Would Musk end up with more control of his companies?
Musk already has a tight grip on SpaceX. Thanks to a multi-class share structure — in which Class A shares have one vote each but Class B shares have 10 votes — he owns 42% of the company’s outstanding shares but more than 80% of the voting rights.
By contrast, Tesla has a single class of shares and Musk’s stake is much lower, at around 20%. He’s long wanted more control over the EV maker.
If SpaceX acquires Tesla, Musk could secure majority voting rights in the new entity. A combination could also help him achieve some of the milestones outlined in his compensation packages and unlock the equity awards.
Would investors be able to block a deal if they don’t like it?
Under the law in Texas, where both companies have their corporate domiciles, two-thirds of shareholders would have to approve a merger. Musk’s supreme voting power at SpaceX means a deal would sail through with his blessing alone. The firm’s bylaws limit investors’ ability to take legal action to challenge decisions and also favors arbitration.
At Tesla, Musk wouldn’t be able to carry a deal through by himself, but retail investors tend to overwhelmingly vote in line with him, so the company would likely only need a small percentage of institutional shareholders to vote in favor of the merger, according to Garrett Nelson, an equity analyst at CFRA Research.
While there may be some hesitancy about merging profitable Tesla with loss-making SpaceX, investors have typically given Musk a lot of leeway, buying into his long-term visions rather than financial fundamentals. There could be concerns about a conglomerate discount, Nelson says, a phenomenon that “often happens with mergers of this type with companies with two disparate businesses.” The risk is that the SpaceX-Tesla combination is worth less than the sum of its parts.
Tesla investors looking to block a merger would have limited options. Since the company shifted its legal home from Delaware to Texas in 2021, it has become harder for shareholders to initiate the type of lawsuit that temporarily derailed one of Musk’s previous pay packages. In Texas, shareholders must hold at least 3% of a firm’s stock to be able to file a derivative suit, meaning they sue the board on behalf of the company for breach of fiduciary duty.
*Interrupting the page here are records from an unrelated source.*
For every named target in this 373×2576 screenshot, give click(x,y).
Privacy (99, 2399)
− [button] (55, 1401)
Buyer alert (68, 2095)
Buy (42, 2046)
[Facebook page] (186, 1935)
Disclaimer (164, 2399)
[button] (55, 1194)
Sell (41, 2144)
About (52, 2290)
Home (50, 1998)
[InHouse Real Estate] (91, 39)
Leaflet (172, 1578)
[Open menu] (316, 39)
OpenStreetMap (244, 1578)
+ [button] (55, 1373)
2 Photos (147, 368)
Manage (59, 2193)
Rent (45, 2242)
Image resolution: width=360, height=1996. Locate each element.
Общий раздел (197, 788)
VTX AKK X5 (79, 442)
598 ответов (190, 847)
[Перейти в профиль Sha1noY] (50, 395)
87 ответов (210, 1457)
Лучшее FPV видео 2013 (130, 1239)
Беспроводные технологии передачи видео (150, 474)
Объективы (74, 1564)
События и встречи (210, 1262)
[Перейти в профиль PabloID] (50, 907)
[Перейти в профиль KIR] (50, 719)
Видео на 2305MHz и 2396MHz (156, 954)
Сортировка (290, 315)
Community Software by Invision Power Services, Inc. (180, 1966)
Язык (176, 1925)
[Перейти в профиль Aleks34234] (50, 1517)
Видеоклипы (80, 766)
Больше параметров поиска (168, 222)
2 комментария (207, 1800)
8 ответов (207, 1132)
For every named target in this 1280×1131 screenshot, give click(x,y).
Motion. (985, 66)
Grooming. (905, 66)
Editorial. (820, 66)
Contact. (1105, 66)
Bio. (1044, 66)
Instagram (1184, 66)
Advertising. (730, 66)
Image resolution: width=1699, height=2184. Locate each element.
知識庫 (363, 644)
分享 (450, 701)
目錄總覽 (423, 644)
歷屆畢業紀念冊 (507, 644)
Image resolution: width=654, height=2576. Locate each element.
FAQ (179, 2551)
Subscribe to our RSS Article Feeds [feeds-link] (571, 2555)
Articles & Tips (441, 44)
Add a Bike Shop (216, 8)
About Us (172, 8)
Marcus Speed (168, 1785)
Other than Musk, less than a handful of big institutional investors meet this ownership threshold by themselves. It’s a high bar for a coalition of shareholders to meet.
Could a merger face regulatory hurdles?
There could be scrutiny around the potential national security implications as SpaceX is a large US government contractor, while Tesla has major manufacturing operations in China. SpaceX is subject to strict restrictions around sharing technical information on defense systems, hiring and foreign business. Because of these regulations, it has had to keep xAI operationally separate.
A merger involving two large public companies would likely require US antitrust approval, although the regulatory environment is likely to be more favorable under the Trump administration. In early July, prediction market Kalshi put the odds of a SpaceX-Tesla combination happening before 2028 — the year of the next US presidential election — at 62%.